Due to its distance to the Korean Peninsula, Jeju-do had little contact with the Kingdoms of Korea for most of its history. The island only became a part of Korea in the 12th century, when it was placed under the protection of Goryeo. Even so, Jeju-do was largely neglected by the central government and Jeju residents were seemingly isolated from the rest of the country. This kind of isolation has, however, contributed to the development of a culture distinct from that of the mainland (and much of Asia). One typical example is the existence of the matriarchal system in which the women are the head of the household.
The Areas of Jeju
Being the largest island in South Korea (1846 km²), it might take at least a week to explore Jeju-do thoroughly. The island can be roughly divided in the northern and southern coast, with Jeju City and Seowigpo as administrative centres, respectively. While much of the northern coast is densely built up, and (from my point of view) not particularly interesting, the southern zone has been more developed as a tourist hub, with a lot of hotels, resorts and museums. The most attractive beaches are, however, located in the western part. The eastern coast, on the other hand, features marvellous rock formations. Last but not least, the Hallasan dominating the centre of the island offers a great challenge for any ambitious traveller.
Jeju Food Scene
When it comes to food, Jeju has a lot to offer. The island’s tangerine is considered the most aromatic and sweetest in the entire Korean peninsula. It’s so good that President Moon of South Korea even gifted tons of them to his northern counterpart, in return for the North’s mushrooms. Jeju is also famous for its fresh seafood. From sea urchins, abalones to king crabs, there are abundant of sea-borne delicacies on this beautiful island. Another Jeju’s speciality is the Jeju black pork which is believed to have a distinctive taste and flavour.
Get around Jeju Island
- Having your own vehicle would be the most convenient way to explore Jeju-do as the attractions are scattered around the island. Despite looking pretty small on the map, travelling between Jeju’s different parts is time-consuming. It takes more than one hour from north to south and two hours from east to west.

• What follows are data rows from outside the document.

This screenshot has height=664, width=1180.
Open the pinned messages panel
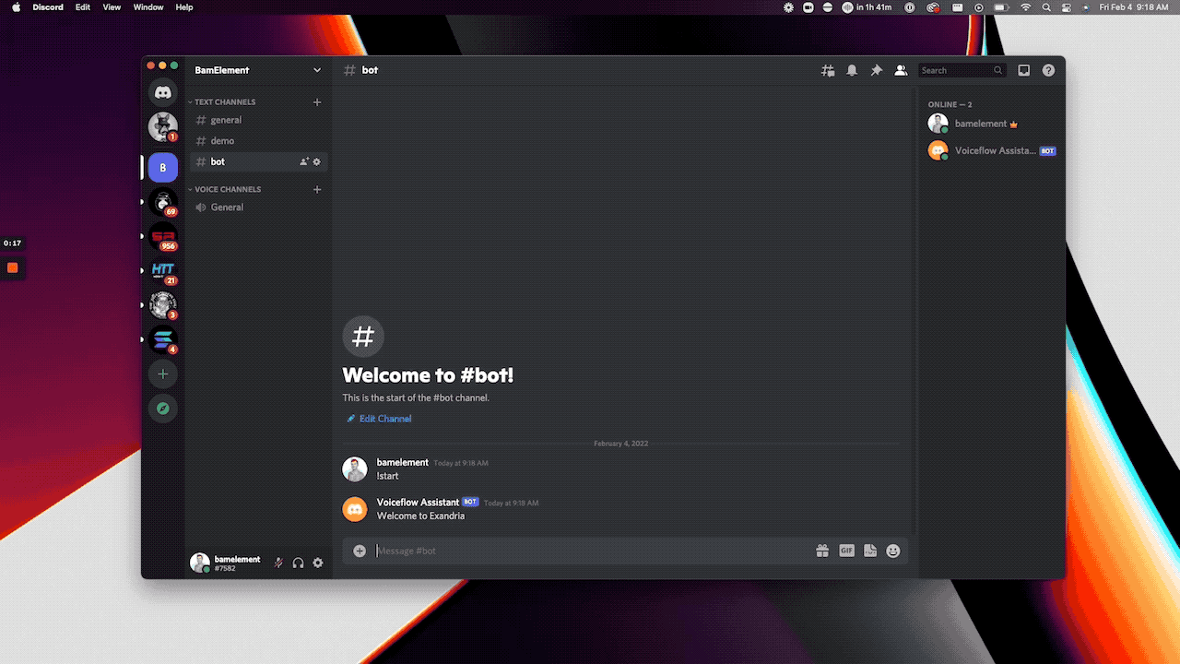[876, 69]
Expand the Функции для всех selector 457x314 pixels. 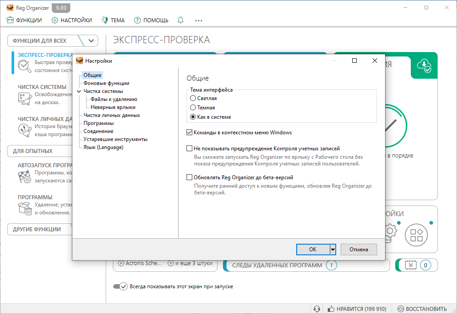pos(91,40)
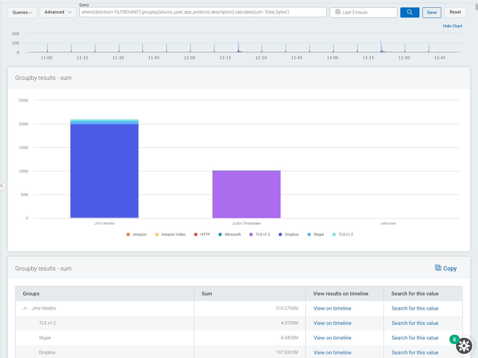Click inside the query input field

tap(203, 12)
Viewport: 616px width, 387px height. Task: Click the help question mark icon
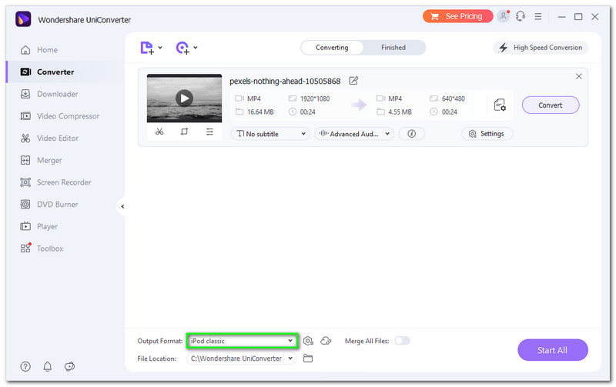tap(25, 366)
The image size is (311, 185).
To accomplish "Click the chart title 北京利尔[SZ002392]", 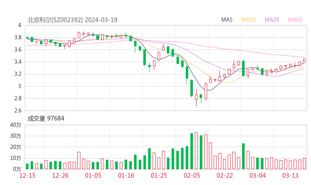I will pyautogui.click(x=55, y=20).
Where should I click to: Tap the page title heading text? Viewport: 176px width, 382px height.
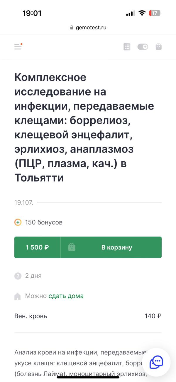pos(84,128)
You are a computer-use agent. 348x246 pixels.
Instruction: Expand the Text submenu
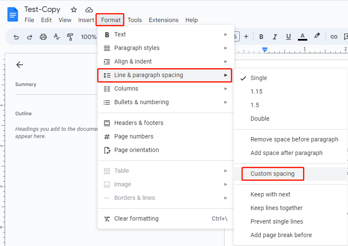[x=120, y=34]
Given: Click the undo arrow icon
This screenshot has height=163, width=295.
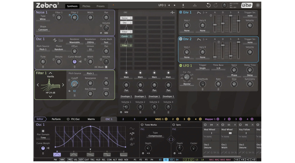Looking at the screenshot, I should (208, 5).
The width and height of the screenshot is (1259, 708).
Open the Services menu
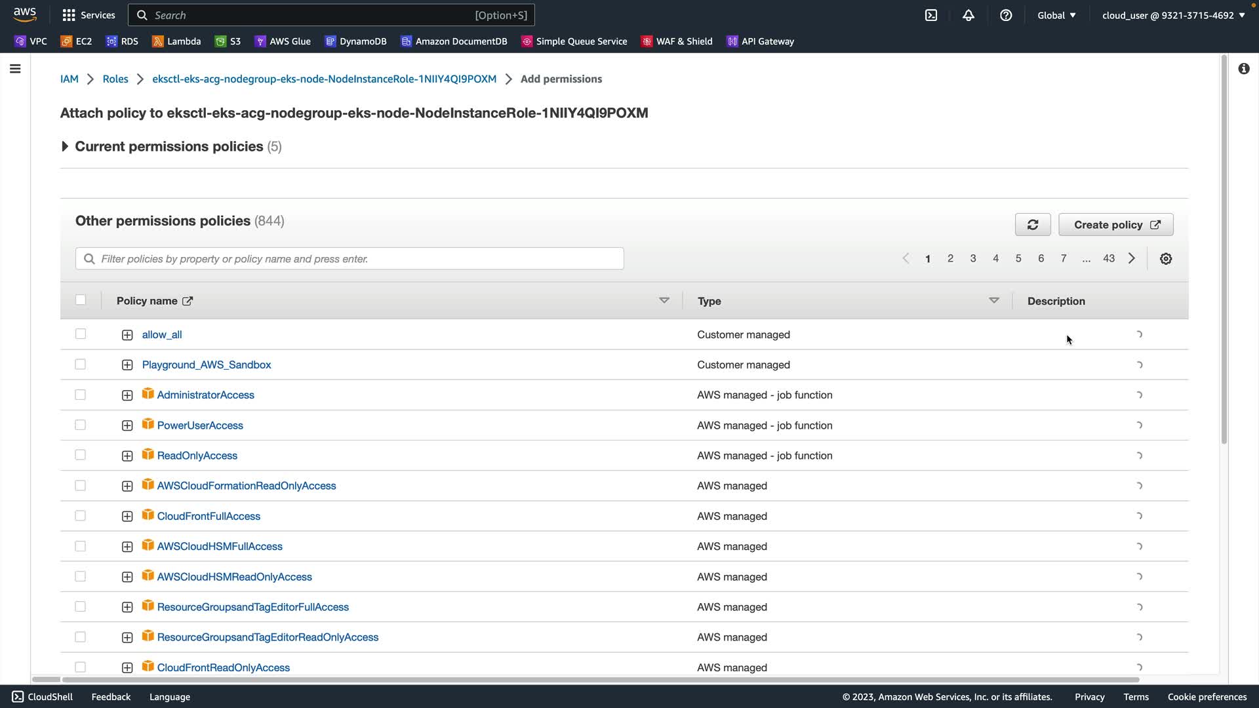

- If you can’t drive, a taxi is a great alternative. For a fixed price of 150.000₩ per day (8 hours), your driver will swiftly bring you to your desired destinations. You might choose up to five attractions in either the west or the east side of the island.
- The Jeju Bus is the most economical option. Although it does take times, you can virtually reach most sightseeing spots by buses. It costs from 1.200₩ to 4.000₩, depends on the kind of bus you choose. T-Money Card is valid on all Jeju buses. Basically, there are three types of bus:
- The Express Bus (red colour, number 1xx). Only stop at transit stations.
- The Trunkline Bus (blue colour, number 2xx). Stop at every station.
- The Shuttle Bus (number 600) which runs between the airport and the hotels in Jeju City, Jungmun Resort and Seowigpo.
- Jeju-do is conveniently accessible by aeroplane from most of South Korea’s major cities, including Busan, Daegu, and in particular, Seoul. There are about 178 flights shuttle between South Korean capital and the volcanic island every day, making it the world’s busiest air route. Aside from domestic destinations, Jeju-do is also connected to several international airports in Japan, China and Taiwan.
- Despite the island’s popularity, only those working in the tourism sector are fluent in foreign languages. The vast majority of Jeju people is monolingual and they understand only a handful of English words or sentences. Thus, it’s recommended to keep a paper (a smartphone works as well) that contains your hotel’s information and the address of the destinations written in Korean characters. Most restaurants have English menus so you won’t have problems placing an order.